The input:
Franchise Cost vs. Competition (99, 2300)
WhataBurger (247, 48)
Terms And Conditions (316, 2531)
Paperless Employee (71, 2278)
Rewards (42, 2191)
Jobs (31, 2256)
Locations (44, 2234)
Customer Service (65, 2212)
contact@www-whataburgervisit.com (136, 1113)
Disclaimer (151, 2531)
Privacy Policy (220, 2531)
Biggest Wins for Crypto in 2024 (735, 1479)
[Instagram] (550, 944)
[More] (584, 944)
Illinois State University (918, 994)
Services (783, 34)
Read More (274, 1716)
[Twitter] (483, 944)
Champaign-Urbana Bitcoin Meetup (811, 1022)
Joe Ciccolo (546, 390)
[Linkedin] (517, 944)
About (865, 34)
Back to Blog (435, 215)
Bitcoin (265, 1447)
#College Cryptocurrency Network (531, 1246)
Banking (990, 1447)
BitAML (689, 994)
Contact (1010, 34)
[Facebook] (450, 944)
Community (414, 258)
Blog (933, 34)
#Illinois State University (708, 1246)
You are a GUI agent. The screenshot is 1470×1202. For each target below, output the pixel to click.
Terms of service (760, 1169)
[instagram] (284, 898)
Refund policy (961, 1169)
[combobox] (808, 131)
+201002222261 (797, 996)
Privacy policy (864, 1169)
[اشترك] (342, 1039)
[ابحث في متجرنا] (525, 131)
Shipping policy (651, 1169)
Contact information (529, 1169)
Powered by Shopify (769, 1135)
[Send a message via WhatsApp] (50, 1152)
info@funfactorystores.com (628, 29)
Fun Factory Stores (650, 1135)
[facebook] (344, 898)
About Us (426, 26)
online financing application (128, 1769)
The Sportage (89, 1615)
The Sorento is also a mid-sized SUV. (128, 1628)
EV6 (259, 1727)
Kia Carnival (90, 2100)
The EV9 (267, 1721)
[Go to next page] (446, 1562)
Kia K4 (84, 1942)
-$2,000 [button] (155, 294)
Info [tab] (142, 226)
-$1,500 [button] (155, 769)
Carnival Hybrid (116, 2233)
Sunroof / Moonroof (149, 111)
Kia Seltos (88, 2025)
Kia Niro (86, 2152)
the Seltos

Exercise prompt: Each line above from the one with "Champaign-Urbana Bitcoin Meetup (811, 1022)" up to and including the one with "[combobox] (808, 131)" must be set down exactly, and no line outside that span may appear.

Answer space:
Champaign-Urbana Bitcoin Meetup (811, 1022)
Joe Ciccolo (546, 390)
[Linkedin] (517, 944)
About (865, 34)
Back to Blog (435, 215)
Bitcoin (265, 1447)
#College Cryptocurrency Network (531, 1246)
Banking (990, 1447)
BitAML (689, 994)
Contact (1010, 34)
[Facebook] (450, 944)
Community (414, 258)
Blog (933, 34)
#Illinois State University (708, 1246)
You are a GUI agent. The screenshot is 1470×1202. For each target below, output the pixel to click.
Terms of service (760, 1169)
[instagram] (284, 898)
Refund policy (961, 1169)
[combobox] (808, 131)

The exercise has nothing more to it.